I have two thoughts.
First, evaluating a set would probably be similar to evaluating a shot in curling, where it's graded on a numerical basis. Individual team members are then given an execution percentage out of the total points available and higher percentages are better. Obviously, for an application to setting in volleyball, that would be complicated by several factors, including variation in what different hitters prefer, assignment of blame for timing errors, and grading of sets from bad passes.
Second, another interesting analogy (already raised in passing in the article) is to advanced defensive metrics in baseball. I tend to think that defense is one of the most poorly-understood parts of the game by the lay person, and even knowing of the existence of the advanced metrics, it doesn't help me much because some (e.g. Lichtman's UZR) are only sporadically published. The situation with volleyball is similar, in that any metrics for setters are in-house and not published. (That is, if there are any such metrics -- I don't know if individual teams do any sort of extensive grading on their players' performance or if they rely on subjective video review to assess the team after the fact.)
Great web site. Thank you for sharing your stat knowledge and ideas. What do you think is a good way to take stats duirng a game? I'm a novice coach, and have a system that works for me for serving, hitting, setting, and blocking.
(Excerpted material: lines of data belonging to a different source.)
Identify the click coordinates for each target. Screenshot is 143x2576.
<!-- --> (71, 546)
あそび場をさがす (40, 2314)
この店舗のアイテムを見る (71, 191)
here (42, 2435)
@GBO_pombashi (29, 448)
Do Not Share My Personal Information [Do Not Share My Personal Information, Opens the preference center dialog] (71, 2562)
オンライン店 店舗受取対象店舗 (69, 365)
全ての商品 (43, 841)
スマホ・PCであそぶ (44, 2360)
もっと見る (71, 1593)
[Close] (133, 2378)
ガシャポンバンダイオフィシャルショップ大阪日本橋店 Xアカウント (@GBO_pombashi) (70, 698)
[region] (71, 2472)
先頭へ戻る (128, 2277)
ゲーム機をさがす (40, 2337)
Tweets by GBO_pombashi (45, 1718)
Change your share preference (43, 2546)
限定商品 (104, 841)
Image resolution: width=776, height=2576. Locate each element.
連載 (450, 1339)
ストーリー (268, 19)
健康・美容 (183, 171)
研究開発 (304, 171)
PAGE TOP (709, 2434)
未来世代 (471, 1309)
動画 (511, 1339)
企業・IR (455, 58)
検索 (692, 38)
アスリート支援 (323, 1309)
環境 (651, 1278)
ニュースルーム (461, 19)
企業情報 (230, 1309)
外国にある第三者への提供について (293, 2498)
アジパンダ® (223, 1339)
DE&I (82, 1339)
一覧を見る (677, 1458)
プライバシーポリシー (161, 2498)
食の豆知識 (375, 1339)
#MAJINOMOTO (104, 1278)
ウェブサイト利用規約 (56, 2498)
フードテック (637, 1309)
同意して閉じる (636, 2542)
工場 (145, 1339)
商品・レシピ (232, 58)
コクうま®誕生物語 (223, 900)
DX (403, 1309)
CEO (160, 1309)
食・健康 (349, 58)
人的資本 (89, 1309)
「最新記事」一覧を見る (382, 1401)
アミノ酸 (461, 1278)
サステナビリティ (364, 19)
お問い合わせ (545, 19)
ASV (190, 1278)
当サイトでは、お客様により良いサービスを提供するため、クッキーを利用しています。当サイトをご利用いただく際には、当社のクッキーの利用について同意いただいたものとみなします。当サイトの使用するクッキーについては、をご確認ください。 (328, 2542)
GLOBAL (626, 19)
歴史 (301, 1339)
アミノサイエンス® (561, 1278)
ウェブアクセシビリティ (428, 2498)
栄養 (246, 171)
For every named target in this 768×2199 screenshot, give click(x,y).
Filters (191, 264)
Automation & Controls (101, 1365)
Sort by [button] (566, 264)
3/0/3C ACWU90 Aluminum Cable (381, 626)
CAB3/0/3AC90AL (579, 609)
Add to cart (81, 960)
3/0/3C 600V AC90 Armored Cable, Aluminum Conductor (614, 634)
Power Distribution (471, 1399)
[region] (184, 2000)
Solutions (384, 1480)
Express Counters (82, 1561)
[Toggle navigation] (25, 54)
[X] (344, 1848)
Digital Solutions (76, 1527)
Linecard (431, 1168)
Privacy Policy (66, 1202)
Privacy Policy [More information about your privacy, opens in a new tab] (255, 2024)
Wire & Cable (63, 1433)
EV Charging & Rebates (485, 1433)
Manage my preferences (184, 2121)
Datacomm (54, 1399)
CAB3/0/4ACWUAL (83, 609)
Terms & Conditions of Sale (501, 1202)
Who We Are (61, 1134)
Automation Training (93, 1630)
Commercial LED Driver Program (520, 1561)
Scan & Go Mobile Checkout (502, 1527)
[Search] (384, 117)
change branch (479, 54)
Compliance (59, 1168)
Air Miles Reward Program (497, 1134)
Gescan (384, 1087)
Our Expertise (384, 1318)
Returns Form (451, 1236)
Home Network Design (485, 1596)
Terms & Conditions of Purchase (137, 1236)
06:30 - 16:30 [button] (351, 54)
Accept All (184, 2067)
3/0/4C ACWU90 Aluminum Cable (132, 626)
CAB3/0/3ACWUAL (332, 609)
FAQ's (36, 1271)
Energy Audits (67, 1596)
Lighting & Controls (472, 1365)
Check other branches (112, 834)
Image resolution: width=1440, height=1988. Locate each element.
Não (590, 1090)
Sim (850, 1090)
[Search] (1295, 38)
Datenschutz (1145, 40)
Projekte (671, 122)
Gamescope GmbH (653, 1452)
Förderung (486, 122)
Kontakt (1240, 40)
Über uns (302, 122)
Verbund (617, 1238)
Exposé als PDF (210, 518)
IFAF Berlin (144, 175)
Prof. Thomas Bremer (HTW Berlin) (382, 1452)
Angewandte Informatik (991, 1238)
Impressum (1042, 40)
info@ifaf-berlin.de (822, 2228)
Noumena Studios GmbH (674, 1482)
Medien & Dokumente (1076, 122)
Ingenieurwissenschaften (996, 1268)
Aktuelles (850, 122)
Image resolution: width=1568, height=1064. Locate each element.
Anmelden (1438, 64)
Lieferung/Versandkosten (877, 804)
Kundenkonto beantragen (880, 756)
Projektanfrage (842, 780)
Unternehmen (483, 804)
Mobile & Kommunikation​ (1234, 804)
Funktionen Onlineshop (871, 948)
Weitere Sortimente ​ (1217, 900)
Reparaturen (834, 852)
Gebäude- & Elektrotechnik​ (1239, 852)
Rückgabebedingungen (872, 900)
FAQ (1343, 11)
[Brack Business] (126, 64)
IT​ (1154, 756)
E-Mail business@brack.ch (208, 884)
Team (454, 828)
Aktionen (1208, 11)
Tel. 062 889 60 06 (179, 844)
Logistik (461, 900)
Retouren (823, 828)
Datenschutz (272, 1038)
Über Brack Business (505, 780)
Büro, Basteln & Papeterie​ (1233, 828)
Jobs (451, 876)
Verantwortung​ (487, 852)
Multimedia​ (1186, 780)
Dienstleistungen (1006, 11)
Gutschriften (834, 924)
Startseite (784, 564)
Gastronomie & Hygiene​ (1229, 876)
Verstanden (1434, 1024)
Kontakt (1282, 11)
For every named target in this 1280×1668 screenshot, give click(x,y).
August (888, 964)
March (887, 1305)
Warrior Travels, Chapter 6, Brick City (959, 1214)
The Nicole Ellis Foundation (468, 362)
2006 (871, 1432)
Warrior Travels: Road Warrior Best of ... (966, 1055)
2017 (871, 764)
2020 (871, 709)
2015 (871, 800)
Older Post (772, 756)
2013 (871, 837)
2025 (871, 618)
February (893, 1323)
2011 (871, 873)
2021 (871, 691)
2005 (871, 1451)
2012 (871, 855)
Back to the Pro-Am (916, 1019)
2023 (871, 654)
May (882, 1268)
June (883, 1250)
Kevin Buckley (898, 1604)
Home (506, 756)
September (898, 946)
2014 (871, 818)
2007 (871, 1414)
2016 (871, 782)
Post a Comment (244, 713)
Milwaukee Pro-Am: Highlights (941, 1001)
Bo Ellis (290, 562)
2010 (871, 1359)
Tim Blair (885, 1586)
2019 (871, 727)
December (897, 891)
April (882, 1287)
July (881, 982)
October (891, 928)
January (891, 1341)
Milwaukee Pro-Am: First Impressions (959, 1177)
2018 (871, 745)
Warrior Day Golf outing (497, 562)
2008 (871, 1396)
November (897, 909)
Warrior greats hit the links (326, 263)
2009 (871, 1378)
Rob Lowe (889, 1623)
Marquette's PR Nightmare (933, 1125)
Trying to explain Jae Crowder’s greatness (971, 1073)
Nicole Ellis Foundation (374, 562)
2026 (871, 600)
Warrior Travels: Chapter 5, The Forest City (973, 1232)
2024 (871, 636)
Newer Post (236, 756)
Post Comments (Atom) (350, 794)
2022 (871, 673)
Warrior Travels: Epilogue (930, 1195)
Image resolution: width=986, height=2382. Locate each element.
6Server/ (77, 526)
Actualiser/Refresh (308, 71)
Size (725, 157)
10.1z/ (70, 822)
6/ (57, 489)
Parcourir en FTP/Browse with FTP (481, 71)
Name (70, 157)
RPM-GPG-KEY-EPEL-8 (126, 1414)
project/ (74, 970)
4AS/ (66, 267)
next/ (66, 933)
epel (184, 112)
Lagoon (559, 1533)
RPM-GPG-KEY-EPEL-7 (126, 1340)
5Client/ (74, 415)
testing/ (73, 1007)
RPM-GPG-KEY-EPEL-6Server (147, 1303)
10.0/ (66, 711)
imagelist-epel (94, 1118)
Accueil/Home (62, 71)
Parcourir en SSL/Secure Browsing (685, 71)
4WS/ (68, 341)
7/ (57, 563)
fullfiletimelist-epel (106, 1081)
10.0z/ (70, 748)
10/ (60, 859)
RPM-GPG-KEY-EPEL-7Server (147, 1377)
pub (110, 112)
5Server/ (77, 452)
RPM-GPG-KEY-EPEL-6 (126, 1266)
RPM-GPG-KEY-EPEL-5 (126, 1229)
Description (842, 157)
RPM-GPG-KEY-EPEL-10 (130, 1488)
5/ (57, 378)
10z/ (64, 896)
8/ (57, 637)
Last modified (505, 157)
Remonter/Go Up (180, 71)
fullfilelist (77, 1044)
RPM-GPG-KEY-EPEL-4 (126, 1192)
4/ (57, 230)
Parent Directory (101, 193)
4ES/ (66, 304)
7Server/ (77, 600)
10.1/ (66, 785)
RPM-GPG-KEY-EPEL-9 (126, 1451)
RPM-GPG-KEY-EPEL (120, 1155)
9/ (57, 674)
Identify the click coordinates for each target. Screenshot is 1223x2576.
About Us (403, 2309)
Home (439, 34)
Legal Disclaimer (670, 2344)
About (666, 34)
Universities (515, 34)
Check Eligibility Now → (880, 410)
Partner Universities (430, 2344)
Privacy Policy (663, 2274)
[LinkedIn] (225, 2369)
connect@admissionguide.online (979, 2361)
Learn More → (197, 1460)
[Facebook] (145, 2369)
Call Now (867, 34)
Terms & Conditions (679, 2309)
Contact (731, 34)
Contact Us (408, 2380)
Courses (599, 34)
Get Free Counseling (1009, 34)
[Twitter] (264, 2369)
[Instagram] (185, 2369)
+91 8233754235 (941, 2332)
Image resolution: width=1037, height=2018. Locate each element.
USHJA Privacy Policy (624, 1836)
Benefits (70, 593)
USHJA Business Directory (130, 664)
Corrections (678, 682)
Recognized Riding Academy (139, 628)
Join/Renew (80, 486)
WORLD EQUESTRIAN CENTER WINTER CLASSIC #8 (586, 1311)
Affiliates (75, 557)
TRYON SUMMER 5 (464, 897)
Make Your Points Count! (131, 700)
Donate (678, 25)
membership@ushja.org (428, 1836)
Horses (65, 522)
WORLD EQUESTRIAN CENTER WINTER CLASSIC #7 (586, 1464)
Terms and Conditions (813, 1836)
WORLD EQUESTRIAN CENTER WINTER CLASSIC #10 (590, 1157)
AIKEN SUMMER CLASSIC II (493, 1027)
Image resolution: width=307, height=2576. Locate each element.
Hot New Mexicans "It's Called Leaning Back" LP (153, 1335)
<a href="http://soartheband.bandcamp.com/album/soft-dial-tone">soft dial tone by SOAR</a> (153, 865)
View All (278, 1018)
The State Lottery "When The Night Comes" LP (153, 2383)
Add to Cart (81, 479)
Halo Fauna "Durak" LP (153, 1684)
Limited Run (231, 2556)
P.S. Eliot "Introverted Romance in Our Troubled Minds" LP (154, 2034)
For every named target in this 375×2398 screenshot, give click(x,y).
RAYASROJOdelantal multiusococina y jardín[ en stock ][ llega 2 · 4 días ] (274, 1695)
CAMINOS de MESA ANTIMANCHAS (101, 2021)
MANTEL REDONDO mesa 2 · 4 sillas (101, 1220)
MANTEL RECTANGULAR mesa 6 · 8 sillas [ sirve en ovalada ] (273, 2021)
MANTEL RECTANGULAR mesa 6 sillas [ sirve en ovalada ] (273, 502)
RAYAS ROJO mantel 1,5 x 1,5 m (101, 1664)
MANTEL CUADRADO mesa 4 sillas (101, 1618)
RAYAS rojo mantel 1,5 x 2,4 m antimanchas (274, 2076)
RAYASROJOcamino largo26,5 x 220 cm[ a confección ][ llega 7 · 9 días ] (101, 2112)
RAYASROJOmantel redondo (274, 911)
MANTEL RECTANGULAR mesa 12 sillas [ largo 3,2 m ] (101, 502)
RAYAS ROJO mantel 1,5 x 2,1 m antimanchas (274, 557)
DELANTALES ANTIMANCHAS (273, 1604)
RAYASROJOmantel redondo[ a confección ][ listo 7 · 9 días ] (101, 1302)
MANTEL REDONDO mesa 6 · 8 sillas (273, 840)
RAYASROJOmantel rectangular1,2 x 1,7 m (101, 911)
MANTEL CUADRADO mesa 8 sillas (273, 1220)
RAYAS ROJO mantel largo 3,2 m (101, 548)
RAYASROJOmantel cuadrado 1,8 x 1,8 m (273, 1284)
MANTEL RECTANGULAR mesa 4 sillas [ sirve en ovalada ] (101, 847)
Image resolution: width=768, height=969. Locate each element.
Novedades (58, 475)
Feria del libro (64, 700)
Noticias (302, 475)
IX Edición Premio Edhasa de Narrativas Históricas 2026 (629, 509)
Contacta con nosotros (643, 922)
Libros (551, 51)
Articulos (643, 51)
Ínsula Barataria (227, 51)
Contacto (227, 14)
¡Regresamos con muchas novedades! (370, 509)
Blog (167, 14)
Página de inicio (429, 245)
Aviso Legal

But I don't know how to take rotation stats in an easy way, for example. Do people have ideas they can share?
Thanks for the kind word, Dinkie.
Jim Coleman's chapter in Shondell & Reynaud's "The Volleyball Coaching Bible," which I alluded to in my write-up, has a lot of tips for keeping statistics. Regarding keeping stats by rotation, Coleman writes:
"The more sophisticated computer programs are able to produce a chart of point scoring by rotation... Creating this kind of chart by hand is difficult and time consuming" (p. 338).
The Volleyball Coaching Bible covers a lot of different aspects of coaching, not just statistics, so it might be a good investment for you.